La mirada de Matilde se desvió hacia la puerta de la habitación de invitados donde se alojaba Melina y, para sus adentros, dijo con sorna:
«Olvídate de las relaciones de sangre. Siempre seré la hija legítima de la Familia Carrasco».
…
Mientras tanto, Melina abrió WhatsApp en su habitación y buscó a «Quejumbrosos Benaías». Debido a su naturaleza persistente, Benaías, el director de la Academia Quercus se había ganado el apodo de «Quejumbrosos Benaías» por parte de Melina. Ella incluso silenciaba sus mensajes para escapar del bombardeo constante de notificaciones.

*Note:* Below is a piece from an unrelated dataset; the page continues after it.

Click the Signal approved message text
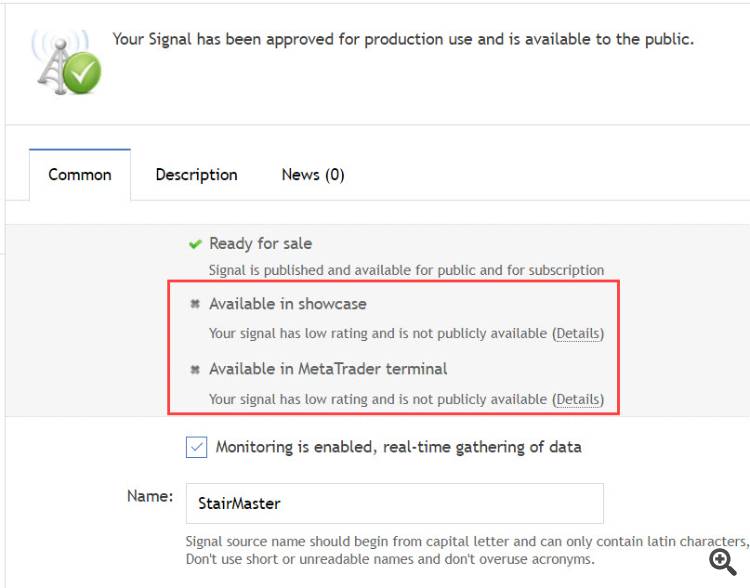The width and height of the screenshot is (750, 588). (403, 39)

Desplazándose hacia atrás por el historial de mensajes, encontró un mensaje de hacía 2 años.
Quejumbrosos Benaías:
«Oye, Meli, los recursos educativos en las montañas son limitados. ¿Has pensado en trasladarte a la Academia Quercus?
Melina:
«No, gracias».
Quejumbrosos Benaías:
«¿Por qué no? ¿Es porque no piensas que los recursos educativos de Quercus sean lo bastante buenos para ti? :(».
Melina:
«Ninguna razón, y me da pereza inventarme una».
Quejumbrosos Benaías:
«:(».
Tres meses después.
Quejumbrosos Benaías:
«¡Hola! El semestre de otoño está a punto de empezar en septiembre. ¿Estás pensando ya en Quercus? Si no, volveré a preguntar mañana».
Al día siguiente.
Quejumbrosos Benaías:
«Meli, el semestre de otoño está aquí. Considera Quercus, ¿quieres? Si no, volveré a preguntar dentro de dos días».
…
Durante los 2 años siguientes, Melina fue inundada con mensajes similares de «Quejumbrosos Benaías» que constantemente la molestaba para que se matriculara en la Academia Quercus. Al final, le contestó con una sola palabra:
«De acuerdo».
Nada más enviar el mensaje, Benaías respondió al instante.
Quejumbrosos Benaías:
«¡Qué bien! Llevaba 2 años esperando que me lo dijeras. ¡Enviaré un auto a recogerte el primer día de clase! No, no, no, ¡iré en persona a recogerte yo mismo!».